▸ Excerpted records
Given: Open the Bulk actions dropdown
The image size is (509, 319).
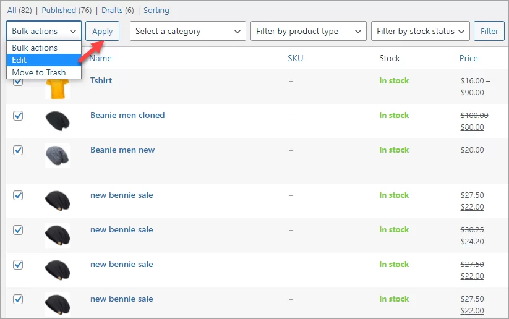Looking at the screenshot, I should [43, 31].
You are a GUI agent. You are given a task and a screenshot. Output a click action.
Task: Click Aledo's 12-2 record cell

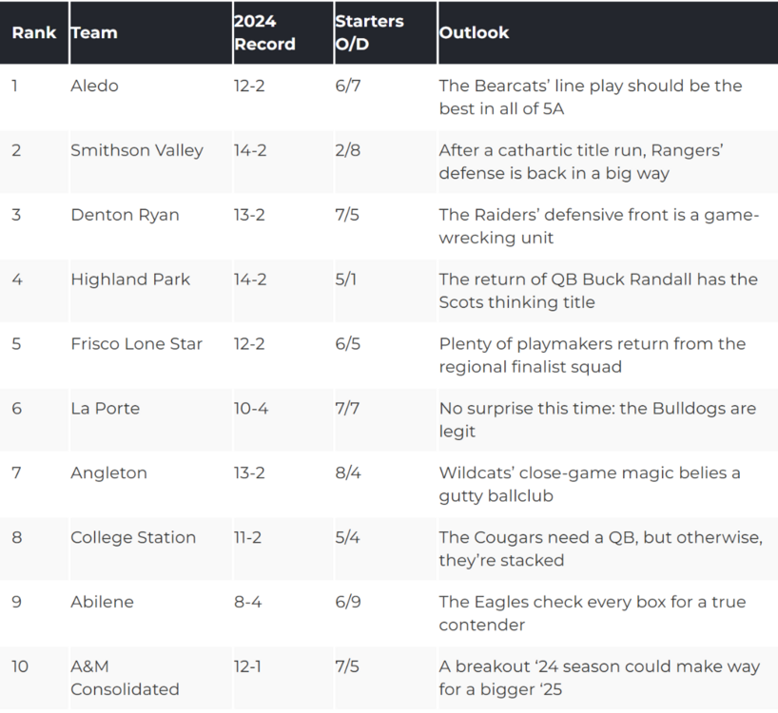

▸ Work instruction
Hand back every line of the material, exactly, without the pictures.

▸ Result of the exercise
Given: Open the Bulk actions dropdown
The image size is (509, 319).
Looking at the screenshot, I should [43, 31].
You are a GUI agent. You are given a task and a screenshot. Output a click action.
Task: Click Aledo's 12-2 record cell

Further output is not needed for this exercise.